Além da falta de afinidade maior entre Ciro e Lula paira como fator de impasse a briga por hegemonia e protagonismo no cenário político nacional. Na eleição de 2018, quando Lula estava na prisão, ele insistiu na candidatura do professor Fernando Haddad em vez de sinalizar com qualquer perspectiva de apoio a Ciro Gomes. Na sequência, o pedetista se negou a pedir votos para o candidato petista no segundo turno, configurando-se, aos olhos da opinião pública, uma guerra declarada entre os expoentes maiores de centro-esquerda.
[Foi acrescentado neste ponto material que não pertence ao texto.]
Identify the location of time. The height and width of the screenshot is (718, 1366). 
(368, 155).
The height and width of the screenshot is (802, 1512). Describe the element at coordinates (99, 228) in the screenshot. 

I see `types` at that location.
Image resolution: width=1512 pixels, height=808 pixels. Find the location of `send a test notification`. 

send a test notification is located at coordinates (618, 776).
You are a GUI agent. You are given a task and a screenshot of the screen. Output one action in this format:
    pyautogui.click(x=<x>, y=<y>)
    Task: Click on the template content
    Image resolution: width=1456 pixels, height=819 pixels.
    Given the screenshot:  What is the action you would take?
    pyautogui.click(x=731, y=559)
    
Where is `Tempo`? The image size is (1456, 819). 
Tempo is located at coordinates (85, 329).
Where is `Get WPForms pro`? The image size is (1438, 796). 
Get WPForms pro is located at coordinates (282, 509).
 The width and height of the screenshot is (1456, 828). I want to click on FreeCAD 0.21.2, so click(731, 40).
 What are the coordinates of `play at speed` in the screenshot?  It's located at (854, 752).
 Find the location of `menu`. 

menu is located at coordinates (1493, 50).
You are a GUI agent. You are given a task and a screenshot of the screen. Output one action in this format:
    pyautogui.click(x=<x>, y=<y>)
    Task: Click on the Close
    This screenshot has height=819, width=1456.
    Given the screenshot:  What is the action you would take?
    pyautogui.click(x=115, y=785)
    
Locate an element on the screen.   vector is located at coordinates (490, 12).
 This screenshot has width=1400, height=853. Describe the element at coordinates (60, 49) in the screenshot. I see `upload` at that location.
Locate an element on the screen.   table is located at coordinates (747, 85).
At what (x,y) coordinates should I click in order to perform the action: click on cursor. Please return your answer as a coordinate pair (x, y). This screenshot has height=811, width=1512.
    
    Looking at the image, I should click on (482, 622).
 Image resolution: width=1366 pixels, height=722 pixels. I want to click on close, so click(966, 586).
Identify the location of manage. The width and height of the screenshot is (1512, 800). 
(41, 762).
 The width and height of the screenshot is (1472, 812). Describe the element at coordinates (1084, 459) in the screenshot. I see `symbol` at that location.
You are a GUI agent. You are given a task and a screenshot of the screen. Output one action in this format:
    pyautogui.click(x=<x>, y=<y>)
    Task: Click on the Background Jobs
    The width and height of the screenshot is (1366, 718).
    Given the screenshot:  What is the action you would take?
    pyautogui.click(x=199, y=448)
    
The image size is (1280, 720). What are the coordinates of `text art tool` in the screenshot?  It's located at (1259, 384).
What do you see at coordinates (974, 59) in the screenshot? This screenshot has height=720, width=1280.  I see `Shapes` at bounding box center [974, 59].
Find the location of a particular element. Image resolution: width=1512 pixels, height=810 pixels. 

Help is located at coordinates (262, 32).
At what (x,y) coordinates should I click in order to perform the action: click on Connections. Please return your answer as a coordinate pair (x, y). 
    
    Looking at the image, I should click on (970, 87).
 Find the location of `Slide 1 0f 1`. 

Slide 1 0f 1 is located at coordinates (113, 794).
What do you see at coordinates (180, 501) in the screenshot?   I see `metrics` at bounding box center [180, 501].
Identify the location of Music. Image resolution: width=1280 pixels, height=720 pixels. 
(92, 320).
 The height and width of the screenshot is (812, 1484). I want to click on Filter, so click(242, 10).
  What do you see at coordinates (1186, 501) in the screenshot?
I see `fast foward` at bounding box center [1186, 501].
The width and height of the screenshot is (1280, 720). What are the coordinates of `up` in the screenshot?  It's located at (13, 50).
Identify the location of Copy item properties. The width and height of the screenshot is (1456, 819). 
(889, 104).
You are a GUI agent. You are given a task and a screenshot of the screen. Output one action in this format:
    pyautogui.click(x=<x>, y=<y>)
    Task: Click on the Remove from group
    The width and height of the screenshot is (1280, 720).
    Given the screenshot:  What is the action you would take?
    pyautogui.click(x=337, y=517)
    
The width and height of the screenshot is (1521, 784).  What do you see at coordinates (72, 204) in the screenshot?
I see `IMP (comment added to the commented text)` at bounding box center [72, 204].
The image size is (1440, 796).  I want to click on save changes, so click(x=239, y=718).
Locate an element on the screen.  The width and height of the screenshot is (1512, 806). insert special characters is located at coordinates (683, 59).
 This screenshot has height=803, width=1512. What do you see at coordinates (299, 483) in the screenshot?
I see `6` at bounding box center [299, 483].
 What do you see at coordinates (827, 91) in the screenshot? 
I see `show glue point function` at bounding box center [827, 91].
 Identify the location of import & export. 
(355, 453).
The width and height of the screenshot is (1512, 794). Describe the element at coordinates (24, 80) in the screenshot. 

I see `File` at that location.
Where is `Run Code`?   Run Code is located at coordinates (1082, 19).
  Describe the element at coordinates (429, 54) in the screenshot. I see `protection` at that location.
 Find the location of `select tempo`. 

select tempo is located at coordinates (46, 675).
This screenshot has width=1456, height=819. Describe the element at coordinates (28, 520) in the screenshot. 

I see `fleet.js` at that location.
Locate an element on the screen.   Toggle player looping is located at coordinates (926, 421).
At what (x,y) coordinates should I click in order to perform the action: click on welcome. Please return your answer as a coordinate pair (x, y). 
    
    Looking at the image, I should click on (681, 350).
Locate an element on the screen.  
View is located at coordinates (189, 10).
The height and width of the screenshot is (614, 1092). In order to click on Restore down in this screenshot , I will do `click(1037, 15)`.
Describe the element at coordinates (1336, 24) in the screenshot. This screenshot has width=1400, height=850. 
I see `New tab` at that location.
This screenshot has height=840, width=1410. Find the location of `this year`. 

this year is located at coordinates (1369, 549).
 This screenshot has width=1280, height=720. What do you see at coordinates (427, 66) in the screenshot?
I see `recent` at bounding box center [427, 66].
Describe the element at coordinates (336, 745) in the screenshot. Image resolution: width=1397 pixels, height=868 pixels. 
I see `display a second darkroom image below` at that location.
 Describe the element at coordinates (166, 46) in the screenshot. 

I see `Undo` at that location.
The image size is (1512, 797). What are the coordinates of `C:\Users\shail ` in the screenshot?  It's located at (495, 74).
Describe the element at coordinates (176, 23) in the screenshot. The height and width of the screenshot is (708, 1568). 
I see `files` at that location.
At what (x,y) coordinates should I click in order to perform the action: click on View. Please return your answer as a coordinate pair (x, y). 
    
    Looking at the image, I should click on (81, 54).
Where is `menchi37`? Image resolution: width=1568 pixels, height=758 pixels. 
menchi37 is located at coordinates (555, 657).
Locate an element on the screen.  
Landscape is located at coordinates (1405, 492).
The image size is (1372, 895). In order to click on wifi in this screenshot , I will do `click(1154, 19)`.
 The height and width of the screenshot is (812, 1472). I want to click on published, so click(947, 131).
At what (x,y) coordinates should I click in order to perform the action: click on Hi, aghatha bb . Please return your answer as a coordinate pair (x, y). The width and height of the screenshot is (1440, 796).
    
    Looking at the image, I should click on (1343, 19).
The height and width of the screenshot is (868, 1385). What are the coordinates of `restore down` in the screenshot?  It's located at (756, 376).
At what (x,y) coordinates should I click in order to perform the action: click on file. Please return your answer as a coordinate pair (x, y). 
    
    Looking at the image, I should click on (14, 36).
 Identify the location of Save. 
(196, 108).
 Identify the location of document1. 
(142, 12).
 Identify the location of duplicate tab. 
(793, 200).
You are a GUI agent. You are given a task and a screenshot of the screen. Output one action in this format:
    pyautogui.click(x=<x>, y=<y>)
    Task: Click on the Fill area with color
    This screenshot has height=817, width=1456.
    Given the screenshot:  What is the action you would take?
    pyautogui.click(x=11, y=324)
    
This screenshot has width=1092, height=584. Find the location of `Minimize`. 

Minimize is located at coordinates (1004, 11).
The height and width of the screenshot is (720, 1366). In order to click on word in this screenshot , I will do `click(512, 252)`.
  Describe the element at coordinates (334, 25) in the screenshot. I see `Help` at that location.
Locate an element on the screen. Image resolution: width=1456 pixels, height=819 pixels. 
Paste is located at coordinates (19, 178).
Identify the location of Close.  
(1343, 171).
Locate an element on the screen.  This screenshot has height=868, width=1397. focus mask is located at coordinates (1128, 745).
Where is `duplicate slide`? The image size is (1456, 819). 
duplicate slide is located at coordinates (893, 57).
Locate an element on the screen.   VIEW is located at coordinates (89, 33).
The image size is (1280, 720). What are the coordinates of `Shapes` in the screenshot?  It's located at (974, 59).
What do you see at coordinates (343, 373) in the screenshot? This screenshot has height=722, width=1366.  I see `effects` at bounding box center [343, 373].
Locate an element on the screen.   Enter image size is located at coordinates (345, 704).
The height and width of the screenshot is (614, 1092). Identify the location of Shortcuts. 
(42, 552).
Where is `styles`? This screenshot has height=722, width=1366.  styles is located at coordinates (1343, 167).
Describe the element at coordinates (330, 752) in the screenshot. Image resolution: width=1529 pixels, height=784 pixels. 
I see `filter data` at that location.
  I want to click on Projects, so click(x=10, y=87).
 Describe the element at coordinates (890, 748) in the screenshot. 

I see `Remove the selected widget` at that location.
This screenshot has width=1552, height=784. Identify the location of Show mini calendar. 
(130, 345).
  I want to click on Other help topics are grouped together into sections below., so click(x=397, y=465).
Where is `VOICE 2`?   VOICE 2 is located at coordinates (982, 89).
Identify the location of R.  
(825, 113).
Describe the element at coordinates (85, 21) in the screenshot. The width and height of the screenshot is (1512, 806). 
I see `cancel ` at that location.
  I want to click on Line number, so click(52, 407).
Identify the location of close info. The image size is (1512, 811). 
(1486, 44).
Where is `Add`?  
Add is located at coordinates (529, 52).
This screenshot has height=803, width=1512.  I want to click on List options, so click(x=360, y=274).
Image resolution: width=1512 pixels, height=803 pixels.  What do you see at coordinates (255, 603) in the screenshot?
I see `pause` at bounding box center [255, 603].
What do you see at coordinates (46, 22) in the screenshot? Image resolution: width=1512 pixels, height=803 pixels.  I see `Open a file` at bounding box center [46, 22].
Ciro foi claro na entrevista de um ano atrás quando disse que não tinha nenhum apreço político por Lula, a quem responsabilizou, inclusive, pela tragédia econômica, social e política atravessada pelo Brasil. Completou dizendo que Lula não tem grandeza e só pensa em si.
A impressão que fica da troca de farpas entre Lula e Ciro é que a única convergência existente entre eles é a oposição ao presidente Jair Bolsonaro e ao seu governo. Sobre o que o pajé petista pensa a respeito de Bolsonaro não precisa se estender muito. Basta resumir que o ex-presidente, que ficou possesso com o impeachment de Dilma Rousseff, pilhada em pedaladas fiscais graves, conforme o Tribunal de Contas da União, já deixou claro, nos movimentos que tem empreendido, agora em liberdade, que não se opõe a um virtual impeachment de Bolsonaro. Só que Lula é sagaz o suficiente para perceber que não há ambiente majoritário, na sociedade, receptivo ao impedimento do capitão. Não é por outra razão que o presidente da Câmara, Rodrigo Maia (DEM-RJ), recusa-se terminantemente a pautar o impeachment na ordem do dia da Casa, apesar de inúmeros pedidos terem sido protocolados.
O cacique do DEM fluminense está antenado com o radar da opinião pública na conjuntura presente, que se agrava por causa da calamidade sanitária decorrente da pandemia do coronavírus. E detecta que não há um clamor pelo impeachment e que o governo do capitão ganhou sobrevida quando apelou a medidas assistencialistas e demagógicas como a concessão do auxílio emergencial, que atendeu a parcelas da sociedade asfixiadas pelo fantasma do desemprego e da falta de perspectivas de reativação da economia ou dos segmentos produtivos no chamado curto prazo. Não é segredo para ninguém que o grande desafio que se coloca, já para os governantes de agora, é a capacidade de administrar crises que se formaram dentro da crise sanitária de extrema gravidade. Esse desafio será tanto maior quando da eleição de 2022, quando os efeitos colaterais da pandemia terão se espalhado de forma irreversível no organismo da sociedade brasileira.
Há exatamente um ano Ciro Gomes declarou ao site “Congresso em Foco”: – “O que eu tenho clareza é o seguinte: com esta quadrilha que hegemonizou o PT eu não ando mais. Eu respeito muito o militante médio do PT, sei bastante bem separar o joio do trigo, mas não sou cúmplice de falcatruas”. O que se deduz de opiniões assim é que as “Senas acumuladas” entre Ciro Gomes e Lula da Silva são mais profundas do que imagina a vã filosofia da esquerda de botequim. E há cães de guarda dentro do PT com memória de elefante, de tal sorte que não esqueçam nem passem a borracha no que foi dito e publicado há tão pouco tempo. Em última análise: Lula não lutou à toa para ficar livre. A sua ambição é voltar a ocupar o Palácio do Planalto e nesse projeto se faz obstinado e investe todas as suas energias.